Pani Monika zachwyciła i poruszyła mnie dogłębnie swoim literackim debiutem. Debiutem, którym bardzo wysoko ustawiła sobie poprzeczkę.
Jestem pod ogromnym wrażeniem tej niezwykle ważnej i trudnej historii, która opowiada o oswajaniu traum, budowaniu życia na nowo, o przebaczeniu i spojrzeniu na drugiego człowieka z otwartością i zrozumieniem.
Autorka choć całość napisana jest w dość lekki sposób porusza tematy ciężkiego kalibru, a mianowicie gnębienie i prześladowanie wśród młodzieży, hejt, bulimia, próba samobójcza, alkoholizm czy przemoc domowa i molestowanie. Porusza tematy, o których należy, a nawet trzeba mówić, o których trzeba pisać, a nie zamiatać pod dywan i tworzyć woalkę nie widoczności. Bo one są i dotyczą coraz większej ilości ludzi.

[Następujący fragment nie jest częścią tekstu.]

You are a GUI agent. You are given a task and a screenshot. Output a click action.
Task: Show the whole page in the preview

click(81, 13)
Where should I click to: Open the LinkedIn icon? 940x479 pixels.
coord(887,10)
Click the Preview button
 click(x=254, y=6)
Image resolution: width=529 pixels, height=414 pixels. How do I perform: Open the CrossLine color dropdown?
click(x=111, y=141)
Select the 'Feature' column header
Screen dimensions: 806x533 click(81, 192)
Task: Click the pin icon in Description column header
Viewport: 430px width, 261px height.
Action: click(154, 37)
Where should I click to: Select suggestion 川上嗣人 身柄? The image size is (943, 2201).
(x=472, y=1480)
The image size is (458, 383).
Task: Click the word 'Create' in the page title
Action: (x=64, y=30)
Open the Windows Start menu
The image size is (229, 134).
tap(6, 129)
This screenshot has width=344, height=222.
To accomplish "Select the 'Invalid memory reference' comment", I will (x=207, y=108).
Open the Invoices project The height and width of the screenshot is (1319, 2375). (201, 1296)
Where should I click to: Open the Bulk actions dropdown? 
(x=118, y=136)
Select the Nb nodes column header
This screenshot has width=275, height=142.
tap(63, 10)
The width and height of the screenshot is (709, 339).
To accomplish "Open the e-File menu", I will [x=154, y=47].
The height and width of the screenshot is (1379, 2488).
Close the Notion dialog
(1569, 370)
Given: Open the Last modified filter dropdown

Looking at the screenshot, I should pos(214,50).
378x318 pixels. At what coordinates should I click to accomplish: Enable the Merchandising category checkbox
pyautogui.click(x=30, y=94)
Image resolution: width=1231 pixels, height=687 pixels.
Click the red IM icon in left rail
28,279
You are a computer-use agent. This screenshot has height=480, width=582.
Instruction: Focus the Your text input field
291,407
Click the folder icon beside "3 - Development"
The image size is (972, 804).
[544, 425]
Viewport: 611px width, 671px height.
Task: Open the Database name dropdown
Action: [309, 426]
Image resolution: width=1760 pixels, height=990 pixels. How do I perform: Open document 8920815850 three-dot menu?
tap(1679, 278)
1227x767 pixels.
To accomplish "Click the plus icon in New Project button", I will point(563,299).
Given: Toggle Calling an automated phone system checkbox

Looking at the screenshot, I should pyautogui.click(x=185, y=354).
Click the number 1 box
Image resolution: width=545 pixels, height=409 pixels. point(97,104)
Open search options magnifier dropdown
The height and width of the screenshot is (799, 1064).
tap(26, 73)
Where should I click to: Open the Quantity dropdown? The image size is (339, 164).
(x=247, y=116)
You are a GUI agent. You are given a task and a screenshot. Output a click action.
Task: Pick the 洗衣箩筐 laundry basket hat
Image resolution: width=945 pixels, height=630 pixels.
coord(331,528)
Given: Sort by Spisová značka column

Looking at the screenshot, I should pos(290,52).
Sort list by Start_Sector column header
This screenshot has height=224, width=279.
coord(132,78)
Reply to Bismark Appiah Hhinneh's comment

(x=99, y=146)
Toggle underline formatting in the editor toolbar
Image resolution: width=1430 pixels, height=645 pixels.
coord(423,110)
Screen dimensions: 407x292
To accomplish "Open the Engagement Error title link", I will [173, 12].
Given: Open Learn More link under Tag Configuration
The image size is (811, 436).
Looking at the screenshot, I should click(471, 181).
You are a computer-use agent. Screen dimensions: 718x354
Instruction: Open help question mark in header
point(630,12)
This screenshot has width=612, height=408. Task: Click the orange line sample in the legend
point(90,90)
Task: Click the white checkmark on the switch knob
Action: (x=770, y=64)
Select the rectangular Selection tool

Wszystko to tworzy w życiu bohaterów mieszankę wybuchową. Ale dzięki otwartości i spojrzeniu głębiej pozwala powoli budować na nowych, silnych fundamentach wspartych zaufaniem, troską i uważnością życie pełne miłości i dobra.
"Istnieje teoria, która mówi, że miłość to nie uczucie, lecz decyzja. Poznając kogoś i akceptując zarówno jego zalety jak i wady, decydujemy, czy jesteśmy gotowi na wspólne dzielenie się życiem - nie tylko szczęściem ale także troskami."
Historia Zuzy i Marcina to emocjonalny rollercoaster, który serdecznie polecam. To historia która wzrusza, momentami złości i irytuje, momentami rozśmiesza i bawi. Jednym słowem bardzo dobra historia.
Trzy słowa o książce:
Wartościowa, Ważna, Poruszającą.
Powieść wydana przez wydawnictwo Nie Powiem w okładce miękkiej bez skrzydełek. Jedyne co na początku mi przeszkadzało to dość małe litery ale przy coraz bardziej wciągającej fabule bardzo szybko przesłało to mieć znaczenie.